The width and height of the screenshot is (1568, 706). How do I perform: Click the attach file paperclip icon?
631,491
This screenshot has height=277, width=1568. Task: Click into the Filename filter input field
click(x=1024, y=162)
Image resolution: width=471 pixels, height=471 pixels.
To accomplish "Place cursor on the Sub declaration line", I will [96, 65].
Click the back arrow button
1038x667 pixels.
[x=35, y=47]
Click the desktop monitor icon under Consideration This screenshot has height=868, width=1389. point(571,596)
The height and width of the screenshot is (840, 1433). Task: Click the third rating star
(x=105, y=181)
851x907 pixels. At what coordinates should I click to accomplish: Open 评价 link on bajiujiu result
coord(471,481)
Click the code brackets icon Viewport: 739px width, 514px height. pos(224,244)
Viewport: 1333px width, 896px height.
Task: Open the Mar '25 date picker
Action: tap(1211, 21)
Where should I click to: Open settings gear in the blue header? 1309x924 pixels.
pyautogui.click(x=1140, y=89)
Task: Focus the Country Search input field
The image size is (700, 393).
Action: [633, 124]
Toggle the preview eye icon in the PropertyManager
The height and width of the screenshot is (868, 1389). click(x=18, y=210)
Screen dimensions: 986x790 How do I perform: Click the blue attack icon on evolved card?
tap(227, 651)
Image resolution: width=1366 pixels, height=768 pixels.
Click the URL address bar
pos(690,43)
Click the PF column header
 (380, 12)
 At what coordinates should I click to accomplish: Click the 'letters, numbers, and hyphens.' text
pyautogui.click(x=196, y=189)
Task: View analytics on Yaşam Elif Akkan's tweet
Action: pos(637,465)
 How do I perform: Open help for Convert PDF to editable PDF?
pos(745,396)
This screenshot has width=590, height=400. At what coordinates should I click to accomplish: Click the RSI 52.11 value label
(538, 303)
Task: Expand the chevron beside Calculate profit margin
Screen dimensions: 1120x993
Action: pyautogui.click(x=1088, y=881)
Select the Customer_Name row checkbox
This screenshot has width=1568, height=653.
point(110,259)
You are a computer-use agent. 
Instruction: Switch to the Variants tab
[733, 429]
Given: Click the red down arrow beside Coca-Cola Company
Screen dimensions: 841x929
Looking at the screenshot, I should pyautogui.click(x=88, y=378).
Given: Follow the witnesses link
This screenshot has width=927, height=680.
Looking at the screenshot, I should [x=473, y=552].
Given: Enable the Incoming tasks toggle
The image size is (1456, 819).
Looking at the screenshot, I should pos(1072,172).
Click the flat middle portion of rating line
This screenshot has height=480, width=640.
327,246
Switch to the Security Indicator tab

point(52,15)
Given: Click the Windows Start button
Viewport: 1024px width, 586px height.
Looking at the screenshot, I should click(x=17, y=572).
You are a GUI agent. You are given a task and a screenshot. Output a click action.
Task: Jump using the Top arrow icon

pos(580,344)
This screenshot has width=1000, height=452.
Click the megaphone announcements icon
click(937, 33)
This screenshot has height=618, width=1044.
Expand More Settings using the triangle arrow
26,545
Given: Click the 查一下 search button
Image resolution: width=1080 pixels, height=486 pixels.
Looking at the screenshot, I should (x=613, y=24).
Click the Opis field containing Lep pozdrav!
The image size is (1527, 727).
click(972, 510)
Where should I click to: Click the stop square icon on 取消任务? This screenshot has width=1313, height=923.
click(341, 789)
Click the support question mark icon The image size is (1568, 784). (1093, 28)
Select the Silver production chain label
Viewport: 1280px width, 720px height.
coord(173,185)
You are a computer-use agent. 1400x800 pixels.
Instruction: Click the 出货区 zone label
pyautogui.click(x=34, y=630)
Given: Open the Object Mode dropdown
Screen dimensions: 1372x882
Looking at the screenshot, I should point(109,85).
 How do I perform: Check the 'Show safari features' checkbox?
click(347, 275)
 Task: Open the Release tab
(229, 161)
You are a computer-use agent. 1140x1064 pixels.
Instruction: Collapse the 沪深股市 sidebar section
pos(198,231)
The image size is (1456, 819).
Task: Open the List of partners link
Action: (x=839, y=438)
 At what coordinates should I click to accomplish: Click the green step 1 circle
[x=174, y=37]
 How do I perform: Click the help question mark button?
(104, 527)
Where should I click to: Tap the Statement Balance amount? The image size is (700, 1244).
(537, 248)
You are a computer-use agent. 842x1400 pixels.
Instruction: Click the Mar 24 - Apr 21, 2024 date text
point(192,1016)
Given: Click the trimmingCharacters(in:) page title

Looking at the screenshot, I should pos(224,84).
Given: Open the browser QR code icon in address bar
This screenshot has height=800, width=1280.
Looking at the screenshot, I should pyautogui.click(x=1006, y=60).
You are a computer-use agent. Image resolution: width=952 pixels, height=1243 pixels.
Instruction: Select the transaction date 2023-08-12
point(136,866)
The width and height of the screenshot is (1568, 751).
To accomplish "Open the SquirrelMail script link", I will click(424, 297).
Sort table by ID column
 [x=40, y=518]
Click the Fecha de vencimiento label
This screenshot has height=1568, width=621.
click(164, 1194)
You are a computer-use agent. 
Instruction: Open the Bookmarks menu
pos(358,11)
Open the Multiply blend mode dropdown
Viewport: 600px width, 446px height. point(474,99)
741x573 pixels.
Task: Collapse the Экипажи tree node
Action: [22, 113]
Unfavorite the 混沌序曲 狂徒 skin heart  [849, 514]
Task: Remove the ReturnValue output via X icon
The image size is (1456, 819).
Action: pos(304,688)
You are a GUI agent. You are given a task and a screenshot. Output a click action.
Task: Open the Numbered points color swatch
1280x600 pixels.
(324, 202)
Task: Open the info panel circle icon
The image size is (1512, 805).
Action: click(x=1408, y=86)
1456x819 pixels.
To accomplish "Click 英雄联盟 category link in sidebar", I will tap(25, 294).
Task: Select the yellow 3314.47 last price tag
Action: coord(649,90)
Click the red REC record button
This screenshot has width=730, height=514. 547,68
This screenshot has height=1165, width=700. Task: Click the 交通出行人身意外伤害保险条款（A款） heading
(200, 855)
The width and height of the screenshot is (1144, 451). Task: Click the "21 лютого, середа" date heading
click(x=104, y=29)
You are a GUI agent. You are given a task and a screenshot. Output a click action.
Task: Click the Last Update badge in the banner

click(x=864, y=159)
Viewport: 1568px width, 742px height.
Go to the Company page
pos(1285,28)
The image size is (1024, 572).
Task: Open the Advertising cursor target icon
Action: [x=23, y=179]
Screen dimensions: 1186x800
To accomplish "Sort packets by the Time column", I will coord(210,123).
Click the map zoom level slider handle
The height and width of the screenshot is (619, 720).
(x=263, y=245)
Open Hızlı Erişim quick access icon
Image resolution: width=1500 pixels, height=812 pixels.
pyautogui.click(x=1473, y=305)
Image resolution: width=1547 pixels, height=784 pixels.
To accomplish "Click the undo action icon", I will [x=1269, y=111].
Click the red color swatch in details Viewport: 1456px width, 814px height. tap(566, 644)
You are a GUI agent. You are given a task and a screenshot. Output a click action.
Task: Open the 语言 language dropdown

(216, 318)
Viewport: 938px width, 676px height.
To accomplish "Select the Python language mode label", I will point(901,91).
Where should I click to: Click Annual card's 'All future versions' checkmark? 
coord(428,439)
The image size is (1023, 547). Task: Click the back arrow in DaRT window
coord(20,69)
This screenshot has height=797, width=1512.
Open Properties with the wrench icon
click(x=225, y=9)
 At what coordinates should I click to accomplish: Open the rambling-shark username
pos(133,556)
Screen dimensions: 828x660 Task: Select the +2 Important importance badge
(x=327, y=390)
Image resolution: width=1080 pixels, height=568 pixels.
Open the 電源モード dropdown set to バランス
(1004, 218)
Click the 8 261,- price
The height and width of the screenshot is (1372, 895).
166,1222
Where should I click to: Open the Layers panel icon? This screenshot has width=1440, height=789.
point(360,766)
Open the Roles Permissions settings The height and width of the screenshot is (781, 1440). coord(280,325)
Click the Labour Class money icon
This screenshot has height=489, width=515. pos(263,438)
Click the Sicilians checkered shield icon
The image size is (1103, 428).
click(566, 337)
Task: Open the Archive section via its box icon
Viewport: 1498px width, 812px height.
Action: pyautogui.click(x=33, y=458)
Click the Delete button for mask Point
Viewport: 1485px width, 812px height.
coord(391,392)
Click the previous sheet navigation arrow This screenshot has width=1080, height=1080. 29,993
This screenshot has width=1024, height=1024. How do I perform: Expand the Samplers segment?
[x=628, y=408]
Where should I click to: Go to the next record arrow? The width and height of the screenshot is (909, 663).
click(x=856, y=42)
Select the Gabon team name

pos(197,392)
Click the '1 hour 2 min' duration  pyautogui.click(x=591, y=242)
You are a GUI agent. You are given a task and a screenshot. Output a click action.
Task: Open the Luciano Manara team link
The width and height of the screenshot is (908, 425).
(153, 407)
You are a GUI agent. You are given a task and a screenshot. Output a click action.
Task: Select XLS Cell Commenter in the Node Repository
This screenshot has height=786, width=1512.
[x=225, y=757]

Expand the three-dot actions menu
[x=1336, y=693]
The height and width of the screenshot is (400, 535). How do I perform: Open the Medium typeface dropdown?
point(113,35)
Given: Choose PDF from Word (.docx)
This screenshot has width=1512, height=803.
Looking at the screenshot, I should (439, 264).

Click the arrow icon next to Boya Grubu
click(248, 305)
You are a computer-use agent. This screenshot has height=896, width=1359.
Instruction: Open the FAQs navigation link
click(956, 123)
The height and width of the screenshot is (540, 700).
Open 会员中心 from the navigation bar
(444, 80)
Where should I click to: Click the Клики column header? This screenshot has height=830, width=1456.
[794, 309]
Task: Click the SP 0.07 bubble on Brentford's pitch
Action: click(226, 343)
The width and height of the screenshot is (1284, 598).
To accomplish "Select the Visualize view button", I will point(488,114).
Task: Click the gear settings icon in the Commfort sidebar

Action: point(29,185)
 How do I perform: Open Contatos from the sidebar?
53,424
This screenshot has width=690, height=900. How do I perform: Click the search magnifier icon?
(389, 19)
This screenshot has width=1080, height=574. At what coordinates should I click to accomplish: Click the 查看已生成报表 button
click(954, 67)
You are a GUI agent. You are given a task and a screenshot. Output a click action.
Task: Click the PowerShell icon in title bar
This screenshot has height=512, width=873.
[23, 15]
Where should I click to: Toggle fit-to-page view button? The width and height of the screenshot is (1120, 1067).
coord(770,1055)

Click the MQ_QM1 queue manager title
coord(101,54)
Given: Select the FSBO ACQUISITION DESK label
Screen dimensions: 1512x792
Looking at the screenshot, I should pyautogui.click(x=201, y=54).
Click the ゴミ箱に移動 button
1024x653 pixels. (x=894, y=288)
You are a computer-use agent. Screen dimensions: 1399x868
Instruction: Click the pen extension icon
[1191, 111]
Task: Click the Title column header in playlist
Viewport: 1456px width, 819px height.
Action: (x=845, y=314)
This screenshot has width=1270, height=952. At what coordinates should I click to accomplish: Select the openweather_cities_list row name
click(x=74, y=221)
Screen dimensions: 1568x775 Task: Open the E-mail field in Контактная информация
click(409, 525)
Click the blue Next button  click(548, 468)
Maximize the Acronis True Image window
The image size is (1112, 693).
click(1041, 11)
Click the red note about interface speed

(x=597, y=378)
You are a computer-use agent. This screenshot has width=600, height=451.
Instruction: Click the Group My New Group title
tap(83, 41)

### THE PROBLEM
Report each line above that contains the string "size", copying every such line in full.

### TASK SOLUTION
The image size is (700, 393).
The image size is (1456, 819).
The image size is (1527, 727).
Click the support question mark icon The image size is (1568, 784). (1093, 28)
The image size is (1456, 819).
Where should I click to: Tap the Statement Balance amount? The image size is (700, 1244).
The image size is (1456, 819).
The image size is (1512, 805).
The image size is (1024, 572).
The image size is (1023, 547). Task: Click the back arrow in DaRT window
The image size is (1103, 428).
The image size is (1112, 693).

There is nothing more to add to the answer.